Bunun haricinde babası tavşana dönenler, cennetten dünyaya doğru sarkan bir merdivende ontolojik krize giren melekler, Holokost müzesinde kendi geçmişleriyle ve hayat üzerine muhasebeye girenler, başkalarının doğum günlerini satın alan zengin ama yapayalnız iş adamları, gün batımında keyifle sigarasını tüttüren ve yalnızlığını geçmişini, adını bile bilmediği kadınlarla paylaşanlar. Etgar Keret’in kendine has dünyasında yerlerini alıyor.

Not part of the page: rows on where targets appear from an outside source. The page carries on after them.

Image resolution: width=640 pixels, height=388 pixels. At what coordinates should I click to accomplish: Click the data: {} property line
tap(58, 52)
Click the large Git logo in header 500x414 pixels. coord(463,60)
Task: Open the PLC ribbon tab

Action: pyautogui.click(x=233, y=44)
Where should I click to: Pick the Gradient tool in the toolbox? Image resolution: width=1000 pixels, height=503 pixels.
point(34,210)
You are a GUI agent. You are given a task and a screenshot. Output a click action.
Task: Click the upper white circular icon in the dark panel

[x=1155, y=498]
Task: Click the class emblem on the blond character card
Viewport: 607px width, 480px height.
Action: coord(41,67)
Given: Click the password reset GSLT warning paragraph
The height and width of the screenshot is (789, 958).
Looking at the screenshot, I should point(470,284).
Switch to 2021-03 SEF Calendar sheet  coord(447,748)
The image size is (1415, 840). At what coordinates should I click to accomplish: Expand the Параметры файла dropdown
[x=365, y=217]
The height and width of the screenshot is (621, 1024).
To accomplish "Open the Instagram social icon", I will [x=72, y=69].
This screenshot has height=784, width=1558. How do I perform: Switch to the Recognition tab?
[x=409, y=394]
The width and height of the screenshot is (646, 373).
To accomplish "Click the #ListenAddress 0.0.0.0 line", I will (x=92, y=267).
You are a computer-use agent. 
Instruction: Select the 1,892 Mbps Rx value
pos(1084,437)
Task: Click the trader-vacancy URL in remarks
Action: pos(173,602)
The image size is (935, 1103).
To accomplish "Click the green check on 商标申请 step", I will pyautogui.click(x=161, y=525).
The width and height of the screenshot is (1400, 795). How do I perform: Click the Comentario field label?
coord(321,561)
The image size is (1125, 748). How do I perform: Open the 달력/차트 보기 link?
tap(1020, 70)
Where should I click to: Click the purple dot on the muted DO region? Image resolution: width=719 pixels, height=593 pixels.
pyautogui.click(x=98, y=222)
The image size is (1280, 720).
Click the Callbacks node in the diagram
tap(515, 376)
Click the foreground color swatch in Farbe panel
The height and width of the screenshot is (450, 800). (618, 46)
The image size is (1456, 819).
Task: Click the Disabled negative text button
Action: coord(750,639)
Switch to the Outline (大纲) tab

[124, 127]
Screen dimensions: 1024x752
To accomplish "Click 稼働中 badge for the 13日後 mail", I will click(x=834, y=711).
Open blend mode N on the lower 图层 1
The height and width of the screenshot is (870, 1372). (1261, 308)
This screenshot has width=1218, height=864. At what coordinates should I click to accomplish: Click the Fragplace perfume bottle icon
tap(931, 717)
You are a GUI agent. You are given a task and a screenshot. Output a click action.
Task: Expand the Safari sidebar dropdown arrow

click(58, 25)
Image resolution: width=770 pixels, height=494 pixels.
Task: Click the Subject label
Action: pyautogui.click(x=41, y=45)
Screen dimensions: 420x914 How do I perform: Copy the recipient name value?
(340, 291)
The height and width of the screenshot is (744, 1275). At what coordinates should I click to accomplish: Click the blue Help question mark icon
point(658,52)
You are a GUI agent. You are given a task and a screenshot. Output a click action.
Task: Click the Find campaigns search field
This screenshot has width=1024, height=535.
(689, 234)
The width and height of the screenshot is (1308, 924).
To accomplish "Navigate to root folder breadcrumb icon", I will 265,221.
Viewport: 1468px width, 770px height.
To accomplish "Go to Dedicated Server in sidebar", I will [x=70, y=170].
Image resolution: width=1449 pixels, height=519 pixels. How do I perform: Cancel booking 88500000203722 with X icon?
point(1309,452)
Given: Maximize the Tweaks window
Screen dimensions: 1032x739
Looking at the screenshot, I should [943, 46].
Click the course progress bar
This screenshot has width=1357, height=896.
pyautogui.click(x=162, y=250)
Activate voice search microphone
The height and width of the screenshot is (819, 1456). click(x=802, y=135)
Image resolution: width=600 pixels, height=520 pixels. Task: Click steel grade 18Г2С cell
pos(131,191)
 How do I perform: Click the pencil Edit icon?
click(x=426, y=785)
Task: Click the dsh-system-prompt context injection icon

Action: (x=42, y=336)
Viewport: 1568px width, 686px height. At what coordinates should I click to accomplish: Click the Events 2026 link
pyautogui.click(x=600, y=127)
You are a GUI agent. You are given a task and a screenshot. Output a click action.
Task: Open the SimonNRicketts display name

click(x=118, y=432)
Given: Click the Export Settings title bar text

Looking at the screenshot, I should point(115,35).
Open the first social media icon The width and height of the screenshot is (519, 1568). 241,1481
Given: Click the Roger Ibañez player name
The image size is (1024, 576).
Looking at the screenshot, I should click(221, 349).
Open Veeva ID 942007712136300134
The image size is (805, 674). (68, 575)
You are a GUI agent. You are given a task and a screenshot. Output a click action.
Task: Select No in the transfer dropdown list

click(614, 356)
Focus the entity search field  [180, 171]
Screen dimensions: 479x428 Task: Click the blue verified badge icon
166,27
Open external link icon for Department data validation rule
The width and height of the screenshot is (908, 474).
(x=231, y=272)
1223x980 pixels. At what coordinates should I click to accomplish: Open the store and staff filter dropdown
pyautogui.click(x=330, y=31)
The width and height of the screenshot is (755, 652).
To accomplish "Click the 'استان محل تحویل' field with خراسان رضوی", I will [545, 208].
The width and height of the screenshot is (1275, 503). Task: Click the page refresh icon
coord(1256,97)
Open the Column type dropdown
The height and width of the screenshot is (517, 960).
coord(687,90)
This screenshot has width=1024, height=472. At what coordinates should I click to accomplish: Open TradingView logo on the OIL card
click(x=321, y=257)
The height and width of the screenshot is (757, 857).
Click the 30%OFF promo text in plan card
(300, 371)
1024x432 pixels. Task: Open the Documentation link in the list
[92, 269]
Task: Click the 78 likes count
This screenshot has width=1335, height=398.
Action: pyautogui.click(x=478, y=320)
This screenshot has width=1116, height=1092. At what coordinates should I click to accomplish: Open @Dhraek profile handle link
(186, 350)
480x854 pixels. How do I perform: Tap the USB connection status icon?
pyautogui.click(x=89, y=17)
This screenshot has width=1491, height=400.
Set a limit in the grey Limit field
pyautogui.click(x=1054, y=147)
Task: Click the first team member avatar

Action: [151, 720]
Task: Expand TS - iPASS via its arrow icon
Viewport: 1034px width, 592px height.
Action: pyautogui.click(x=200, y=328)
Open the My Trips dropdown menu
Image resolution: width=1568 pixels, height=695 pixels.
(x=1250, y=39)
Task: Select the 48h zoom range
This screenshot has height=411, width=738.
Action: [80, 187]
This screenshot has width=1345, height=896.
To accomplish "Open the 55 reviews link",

Uç Artık, mutluluğu bir puanla kaçıranların, her daim aşka geç kalanların, çağımızın öz hakiki yalnızlarının, ölümüne talihsizlerin başucu kitabı. Keret, kitap boyunca Beckett’in meşhur sözü “Dünyadasın bunun tedavisi yok” sözünü hatırlatırcasına çivisi çıkmış bu dünyada hayatta kalma rehberi sunuyor bir anlamda. Daha da önemlisi, ölümün olduğu bir yerde, hayatı çok da kafayı takmamak uyarısında bulunuyor bir anlamda.
Keret, son kitabında kelimelerini hayalle gerçek arası o ince köprüde yürütmeyi, hüzünle mizahı ustalıkla harmanlıyor. Yazar kitap boyunca kalbi kırıklara, ölümle yaşam arasındaki o ince çizgide yürüyenlere, dünyanın kahrını çekenlere, büyümek istemeyenlere, “neverland” de kendisine arazi bakıp orada hep çocuk kalmak isteyenlere, terk edilenlere, kör kütük aşık olanlara yalnız değilsiniz diyor bir anlamda ve “her şey olur, her şey geçer, hayat kalır” diyor kısaca. Bir anlamda da bu dünyada hayal kırıklığına uğrayanlara şu tarihi çağrıyı yapıyor:”Dünyanın tüm bahtsızları birleşin! Kara bahtınızdan başka kaybedecek neyiniz var!”